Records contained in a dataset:
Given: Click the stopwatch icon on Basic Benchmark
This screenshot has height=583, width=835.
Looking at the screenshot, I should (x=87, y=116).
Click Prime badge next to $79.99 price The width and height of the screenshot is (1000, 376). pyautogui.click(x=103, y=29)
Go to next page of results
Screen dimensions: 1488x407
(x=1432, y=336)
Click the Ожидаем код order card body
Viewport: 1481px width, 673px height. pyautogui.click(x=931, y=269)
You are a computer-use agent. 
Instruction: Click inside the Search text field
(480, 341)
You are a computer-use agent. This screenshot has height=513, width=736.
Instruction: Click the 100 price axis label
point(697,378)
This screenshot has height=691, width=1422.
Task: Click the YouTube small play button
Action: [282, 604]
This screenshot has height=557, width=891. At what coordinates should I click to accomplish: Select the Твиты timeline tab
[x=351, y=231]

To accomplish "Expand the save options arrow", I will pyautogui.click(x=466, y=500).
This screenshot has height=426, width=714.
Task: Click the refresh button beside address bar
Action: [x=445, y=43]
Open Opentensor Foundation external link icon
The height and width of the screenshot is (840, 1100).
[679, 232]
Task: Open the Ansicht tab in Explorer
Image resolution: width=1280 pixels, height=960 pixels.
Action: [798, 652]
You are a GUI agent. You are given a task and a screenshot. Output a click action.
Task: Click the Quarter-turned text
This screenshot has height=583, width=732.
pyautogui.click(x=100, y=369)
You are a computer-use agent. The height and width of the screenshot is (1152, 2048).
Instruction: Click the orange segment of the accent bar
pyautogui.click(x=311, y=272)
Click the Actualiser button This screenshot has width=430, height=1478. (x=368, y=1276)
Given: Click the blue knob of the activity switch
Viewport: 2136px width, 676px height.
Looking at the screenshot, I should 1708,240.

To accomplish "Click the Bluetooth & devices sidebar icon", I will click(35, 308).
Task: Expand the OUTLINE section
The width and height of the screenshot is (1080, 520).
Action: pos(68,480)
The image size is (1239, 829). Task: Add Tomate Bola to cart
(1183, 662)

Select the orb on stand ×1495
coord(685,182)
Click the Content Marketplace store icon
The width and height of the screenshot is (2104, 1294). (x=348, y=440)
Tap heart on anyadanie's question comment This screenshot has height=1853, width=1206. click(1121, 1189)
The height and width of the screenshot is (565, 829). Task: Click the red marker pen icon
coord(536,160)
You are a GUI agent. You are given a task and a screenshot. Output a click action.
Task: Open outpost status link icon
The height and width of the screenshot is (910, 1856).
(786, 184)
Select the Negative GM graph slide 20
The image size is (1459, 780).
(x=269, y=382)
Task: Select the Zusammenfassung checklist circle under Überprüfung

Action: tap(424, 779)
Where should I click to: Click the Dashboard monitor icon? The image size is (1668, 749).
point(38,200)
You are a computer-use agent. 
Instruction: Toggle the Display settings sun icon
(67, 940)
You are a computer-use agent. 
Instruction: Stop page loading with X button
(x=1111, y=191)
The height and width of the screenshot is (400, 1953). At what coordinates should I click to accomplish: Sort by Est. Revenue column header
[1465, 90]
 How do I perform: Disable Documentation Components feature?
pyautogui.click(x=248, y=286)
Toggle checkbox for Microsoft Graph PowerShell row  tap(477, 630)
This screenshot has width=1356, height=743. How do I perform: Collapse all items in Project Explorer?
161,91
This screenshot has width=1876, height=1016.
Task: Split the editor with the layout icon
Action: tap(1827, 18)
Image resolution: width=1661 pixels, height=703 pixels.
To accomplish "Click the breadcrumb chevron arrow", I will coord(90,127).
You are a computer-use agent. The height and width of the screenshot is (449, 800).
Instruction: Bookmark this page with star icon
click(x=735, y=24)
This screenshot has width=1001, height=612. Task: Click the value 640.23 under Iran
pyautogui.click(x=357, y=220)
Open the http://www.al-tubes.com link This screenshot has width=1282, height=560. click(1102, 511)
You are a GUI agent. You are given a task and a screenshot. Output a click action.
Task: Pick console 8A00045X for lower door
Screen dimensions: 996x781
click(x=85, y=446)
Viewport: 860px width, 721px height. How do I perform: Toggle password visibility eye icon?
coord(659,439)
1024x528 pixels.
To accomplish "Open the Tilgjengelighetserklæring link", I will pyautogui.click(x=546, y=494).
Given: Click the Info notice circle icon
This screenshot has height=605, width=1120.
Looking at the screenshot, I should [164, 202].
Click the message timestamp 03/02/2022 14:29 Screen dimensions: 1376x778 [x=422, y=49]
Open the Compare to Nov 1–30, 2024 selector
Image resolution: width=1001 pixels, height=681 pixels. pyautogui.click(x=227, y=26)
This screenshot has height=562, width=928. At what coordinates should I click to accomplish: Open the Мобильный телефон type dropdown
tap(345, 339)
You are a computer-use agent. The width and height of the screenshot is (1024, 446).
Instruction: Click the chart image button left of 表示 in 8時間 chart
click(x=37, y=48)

About this exercise:
Reproduce the data, keeping every line exactly the same.

Task response:
Given: Click the stopwatch icon on Basic Benchmark
This screenshot has height=583, width=835.
Looking at the screenshot, I should (x=87, y=116).
Click Prime badge next to $79.99 price The width and height of the screenshot is (1000, 376). pyautogui.click(x=103, y=29)
Go to next page of results
Screen dimensions: 1488x407
(x=1432, y=336)
Click the Ожидаем код order card body
Viewport: 1481px width, 673px height. pyautogui.click(x=931, y=269)
You are a computer-use agent. 
Instruction: Click inside the Search text field
(480, 341)
You are a computer-use agent. This screenshot has height=513, width=736.
Instruction: Click the 100 price axis label
point(697,378)
This screenshot has height=691, width=1422.
Task: Click the YouTube small play button
Action: [282, 604]
This screenshot has height=557, width=891. At what coordinates should I click to accomplish: Select the Твиты timeline tab
[x=351, y=231]

To accomplish "Expand the save options arrow", I will pyautogui.click(x=466, y=500).
This screenshot has height=426, width=714.
Task: Click the refresh button beside address bar
Action: [x=445, y=43]
Open Opentensor Foundation external link icon
The height and width of the screenshot is (840, 1100).
[679, 232]
Task: Open the Ansicht tab in Explorer
Image resolution: width=1280 pixels, height=960 pixels.
Action: [798, 652]
You are a GUI agent. You are given a task and a screenshot. Output a click action.
Task: Click the Quarter-turned text
This screenshot has height=583, width=732.
pyautogui.click(x=100, y=369)
You are a computer-use agent. The height and width of the screenshot is (1152, 2048).
Instruction: Click the orange segment of the accent bar
pyautogui.click(x=311, y=272)
Click the Actualiser button This screenshot has width=430, height=1478. (x=368, y=1276)
Given: Click the blue knob of the activity switch
Viewport: 2136px width, 676px height.
Looking at the screenshot, I should 1708,240.

To accomplish "Click the Bluetooth & devices sidebar icon", I will click(35, 308).
Task: Expand the OUTLINE section
The width and height of the screenshot is (1080, 520).
Action: pos(68,480)
The image size is (1239, 829). Task: Add Tomate Bola to cart
(1183, 662)

Select the orb on stand ×1495
coord(685,182)
Click the Content Marketplace store icon
The width and height of the screenshot is (2104, 1294). (x=348, y=440)
Tap heart on anyadanie's question comment This screenshot has height=1853, width=1206. click(1121, 1189)
The height and width of the screenshot is (565, 829). Task: Click the red marker pen icon
coord(536,160)
You are a GUI agent. You are given a task and a screenshot. Output a click action.
Task: Open outpost status link icon
The height and width of the screenshot is (910, 1856).
(786, 184)
Select the Negative GM graph slide 20
The image size is (1459, 780).
(x=269, y=382)
Task: Select the Zusammenfassung checklist circle under Überprüfung

Action: tap(424, 779)
Where should I click to: Click the Dashboard monitor icon? The image size is (1668, 749).
point(38,200)
You are a computer-use agent. 
Instruction: Toggle the Display settings sun icon
(67, 940)
You are a computer-use agent. 
Instruction: Stop page loading with X button
(x=1111, y=191)
The height and width of the screenshot is (400, 1953). At what coordinates should I click to accomplish: Sort by Est. Revenue column header
[1465, 90]
 How do I perform: Disable Documentation Components feature?
pyautogui.click(x=248, y=286)
Toggle checkbox for Microsoft Graph PowerShell row  tap(477, 630)
This screenshot has width=1356, height=743. How do I perform: Collapse all items in Project Explorer?
161,91
This screenshot has width=1876, height=1016.
Task: Split the editor with the layout icon
Action: tap(1827, 18)
Image resolution: width=1661 pixels, height=703 pixels.
To accomplish "Click the breadcrumb chevron arrow", I will coord(90,127).
You are a computer-use agent. The height and width of the screenshot is (449, 800).
Instruction: Bookmark this page with star icon
click(x=735, y=24)
This screenshot has width=1001, height=612. Task: Click the value 640.23 under Iran
pyautogui.click(x=357, y=220)
Open the http://www.al-tubes.com link This screenshot has width=1282, height=560. click(1102, 511)
You are a GUI agent. You are given a task and a screenshot. Output a click action.
Task: Pick console 8A00045X for lower door
Screen dimensions: 996x781
click(x=85, y=446)
Viewport: 860px width, 721px height. How do I perform: Toggle password visibility eye icon?
coord(659,439)
1024x528 pixels.
To accomplish "Open the Tilgjengelighetserklæring link", I will pyautogui.click(x=546, y=494).
Given: Click the Info notice circle icon
This screenshot has height=605, width=1120.
Looking at the screenshot, I should [164, 202].
Click the message timestamp 03/02/2022 14:29 Screen dimensions: 1376x778 [x=422, y=49]
Open the Compare to Nov 1–30, 2024 selector
Image resolution: width=1001 pixels, height=681 pixels. pyautogui.click(x=227, y=26)
This screenshot has height=562, width=928. At what coordinates should I click to accomplish: Open the Мобильный телефон type dropdown
tap(345, 339)
You are a computer-use agent. The width and height of the screenshot is (1024, 446).
Instruction: Click the chart image button left of 表示 in 8時間 chart
click(x=37, y=48)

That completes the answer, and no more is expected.